COP 5611 SPRING 2003

COP 5611: OPERATING SYSTEMS -Spring 2003- Ted Baker

Distributed Deadlock Detection

These notes were used in a subsititute lecture, for Xiuwen Liu's class in Spring 2003.

The material is mainly from Chapter 7 (Distributed Deadlock Detection) in Advanced Concepts in OS.

You should be already familiar with deadlock handling in single-processor systems, from the undergraduate course that is prerequisite to this one. If not, you should review it now, as background for distributed deadlock.

For reference, see COP 4610 Notes on Deadlock.

Beyond that, you should have read and be familiar with Chapter 3 of the text for this course, especially the sections on graph models for deadlock detection.
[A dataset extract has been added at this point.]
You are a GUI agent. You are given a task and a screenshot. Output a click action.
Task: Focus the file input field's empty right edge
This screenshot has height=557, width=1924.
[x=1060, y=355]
Distributed Deadlock Models

Based on WFG (not GRG)

Nodes are processes
Resources are located at a site, but may be held by processes at other sites
Edge (P,Q) indicates P is blocked and waiting for Q to release some resource
Deadlock exists iff there is a directed cycle or knot (depends on request model -- see Chapter 3)

The text fudges a bit by forgetting that in some models the existence of a cycle is necessary but not sufficient, and the existence of a knot is sufficient but not necessary, leaving a gap.
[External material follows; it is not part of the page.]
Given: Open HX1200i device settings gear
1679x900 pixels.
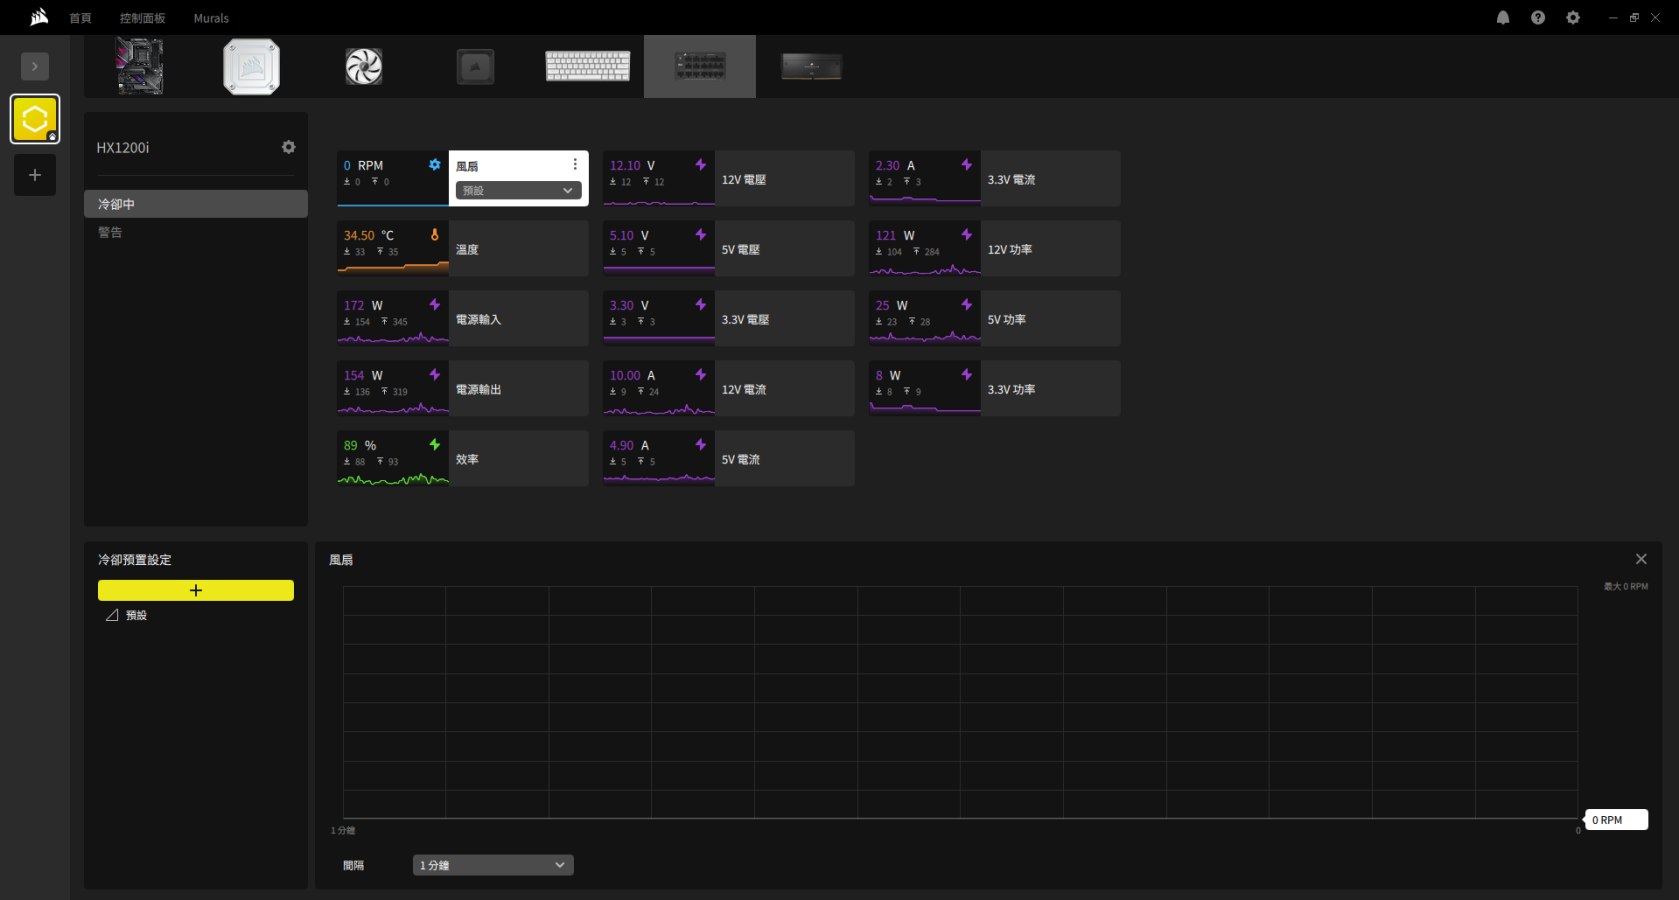Looking at the screenshot, I should tap(288, 147).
Distributed Deadlock Handling Strategies

prevention -- too restrictive?
avoidance -- too complicated, slow?
detection -- the usual approach

Distributed Deadlock Detection Issues & Requirements

issues
- maintenance of WFG
- detection of cycles (or knots) in the WFG
requirements
- progress = no undetected deadlocks
- safety = no false deadlocks

What do we do when a deadlock is detected?

Categorization of Methods

centralized control
distributed control
hierarchical control

Simple Centralized Control

one control site maintains the WFG and checks for deadlock
other sites send request and release messages to control site

What are the advantages and disadvantages?

False Deadlock Example

An external observer can see deadlock where there is none.

4 sites:

R₁ stored at S₁
R₂ stored at S₂
T₁ runs at S₃
T₂ runs at S₄

Two transactions run concurrently:

T₁: lock R₁

T₂: lock R₁
T₁: unlock R₁

T₂: unlock R₁
T₁: lock R₂

T₂: lock R₂
T₁: unlock R₂

T₂: unlock R₂

False Deadlock Example: Event Trace Diagram

False Deadlock Snapshots

What if each site maintains its local view of the system state, and periodically sends this to the control site?
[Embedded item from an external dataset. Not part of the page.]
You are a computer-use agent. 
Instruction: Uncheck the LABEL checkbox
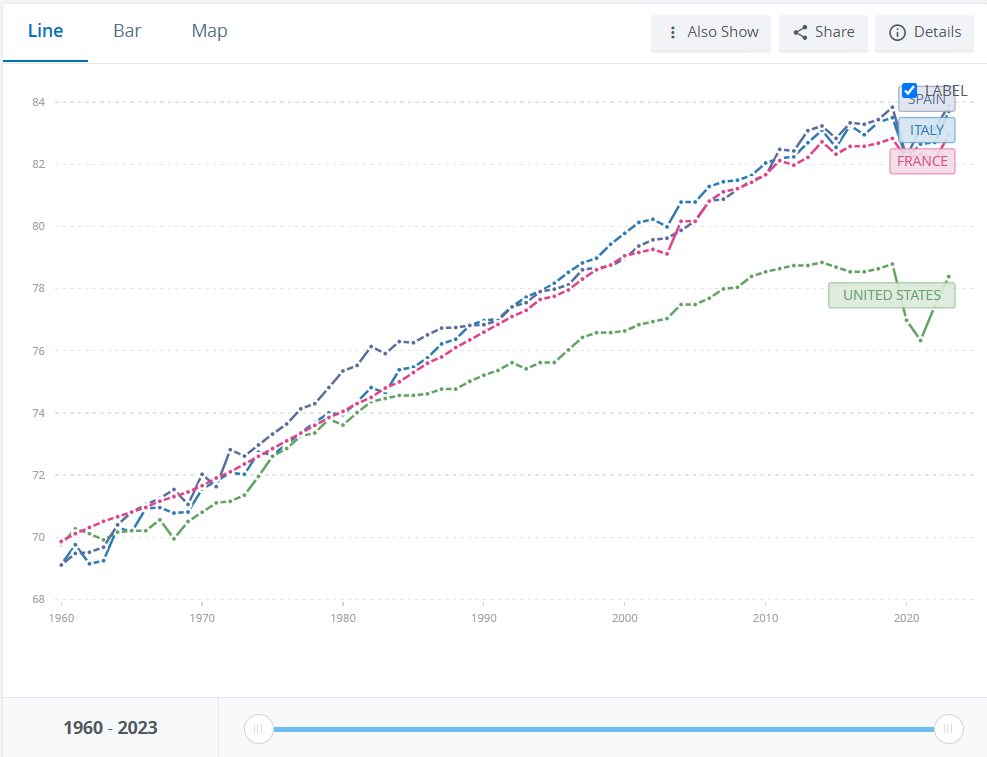pos(909,91)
Ho-Ramamoorthy Algorithm: Two-Phase

each site maintains table with status of all local processes
control site periodically requests status from all sites, builds WFG, and checks for deadlock
if deadlock detected, control site repeats status requests, but throws out transactions that have changed
(trying to avoid false deadlock)

May still report false deadlocks.

What lesson(s) does this teach?

Ho-Ramamoorthy Algorithm: One-Phase

each site maintains two tables:
- resource status (for all local resources)
- process status (for all local processes)
control site periodically requests copies of tables, builds WFG, and checks for deadlock
transactions are not used unless the process table info agrees with the resource table info

Notice the similarity in principle here to the Chandy-Lamport global state recording algorithm, i.e., we need to capture not just the states of the processes but also the states of the messages in transit.

Classification of Distributed Detection Algorithms

path-pushing
- path information transmitted, accumulated
edge-chasing
- ``I'm waiting for you'' probes are sent along edges
- single returned probe indicates a cycle
diffusion
- ``Are you blocked?'' probes are sent along all edges
- all queries returned indicates existence of a knot (necessary and sufficient condition for deadlock in an expedient general resource graph with single unit requests), {\it i.e.} there is no way out of the blockage
global state detection
- take and use snapshot of system state

Obermarck's Path-Pushing Algorithm

designed for distributed database systems
processes are called ``transactions'' T₁, T₂, ¼T_n
there is special virtual node Ex
transactions are totally ordered

How can we totally order the transactions?

Obermarck's Path-Pushing Algorithm

wait for info from previous iteration of Step 3
combine received info with local TWFG
detect all cycles
break local cycles
send each cycle including the node Ex
to the external nodes it is waiting for
time-saver: only send path to other sites if first
transaction is higher in lexical order than the last

Note: TWF = "transaction wait-for graph", just another name for a WFG, when applied to transactions.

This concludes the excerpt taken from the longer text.